Photo of second Russian doll inside first Russian doll
You can remove that doll and separate its top and bottom halves. And you see yet another, even smaller, doll:
Photo of third Russian doll inside second Russian doll, next to first Russian doll
And once more:
Photo of fourth Russian doll inside third Russian doll
And you can keep going. Eventually you find the teeniest Russian doll. It is just one piece, and so it does not open:
Photo of all the Russian dolls
We started with one big Russian doll, and we saw smaller and smaller Russian dolls, until we saw one that was so small that it could not contain another.

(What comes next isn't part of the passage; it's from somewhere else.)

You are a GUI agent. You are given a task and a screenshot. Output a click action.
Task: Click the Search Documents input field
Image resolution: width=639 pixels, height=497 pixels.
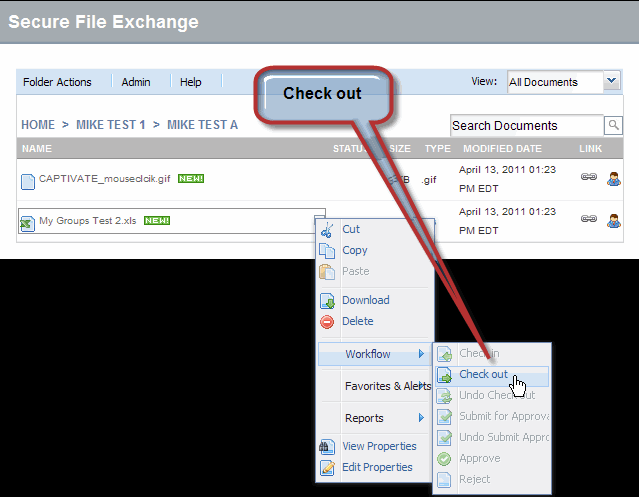tap(525, 126)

What do Russian dolls have to do with algorithms? Just as one Russian doll has within it a smaller Russian doll, which has an even smaller Russian doll within it, all the way down to a tiny Russian doll that is too small to contain another, we'll see how to design an algorithm to solve a problem by solving a smaller instance of the same problem, unless the problem is so small that we can just solve it directly. We call this technique recursion.
Recursion has many, many applications. In this module, we'll see how to use recursion to compute the factorial function, to determine whether a word is a palindrome, to compute powers of a number, to draw a type of fractal, and to solve the ancient Towers of Hanoi problem. Later modules will use recursion to solve other problems, including sorting.